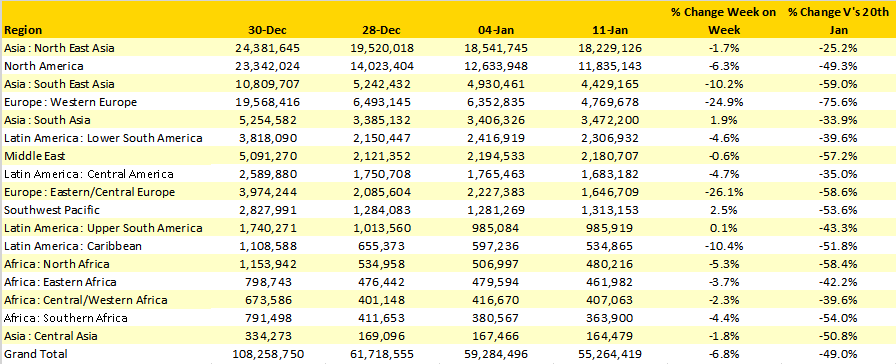Select the Grand Total row label
Viewport: 896px width, 364px height.
35,354
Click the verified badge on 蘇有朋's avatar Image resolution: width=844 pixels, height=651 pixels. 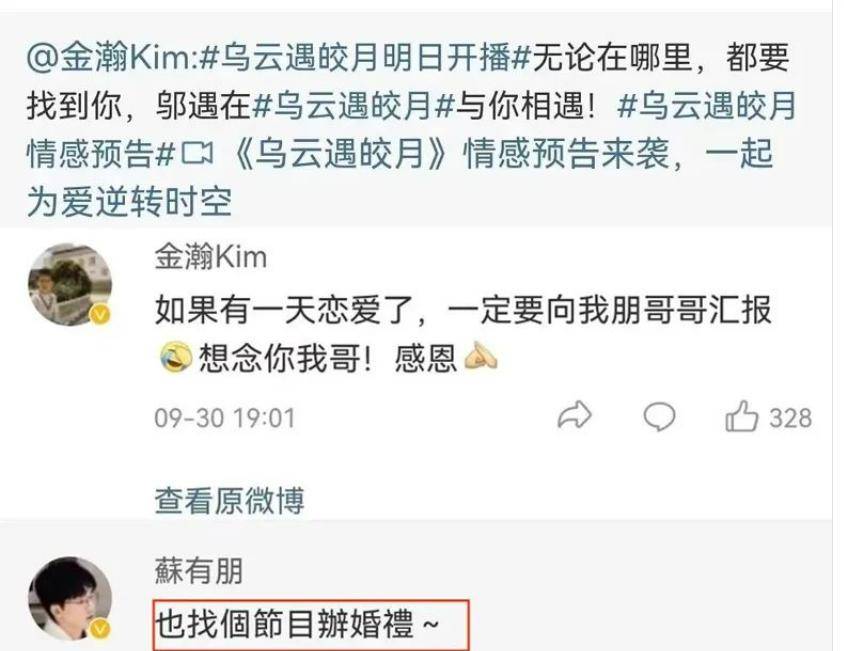100,628
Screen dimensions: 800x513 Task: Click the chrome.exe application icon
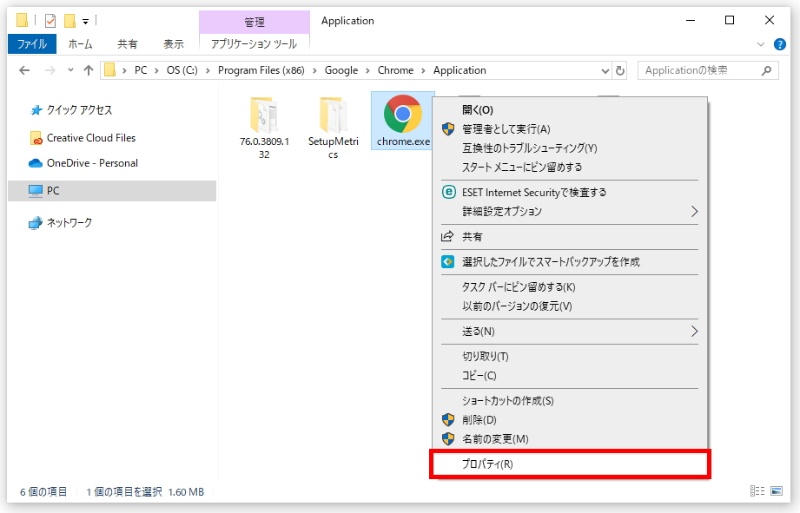[x=401, y=117]
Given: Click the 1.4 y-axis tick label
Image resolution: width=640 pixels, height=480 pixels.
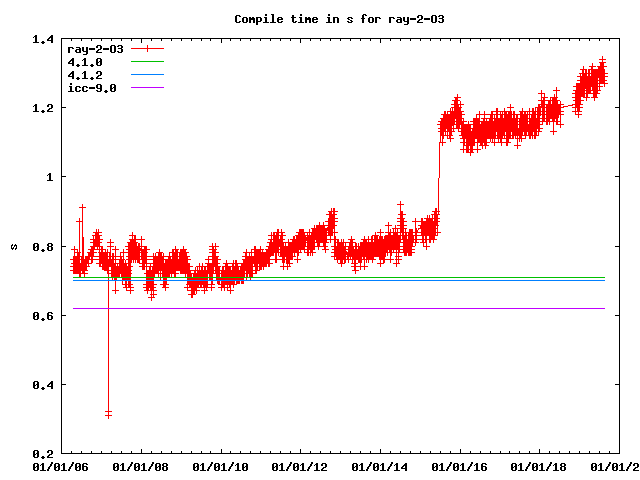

+===+

## Directions
In the copy, include exactly the lines from the one with "Given: Click the 1.4 y-axis tick label" through the final line of the entries above, both ends counted, and no pictures.

## Task solution
Given: Click the 1.4 y-axis tick label
Image resolution: width=640 pixels, height=480 pixels.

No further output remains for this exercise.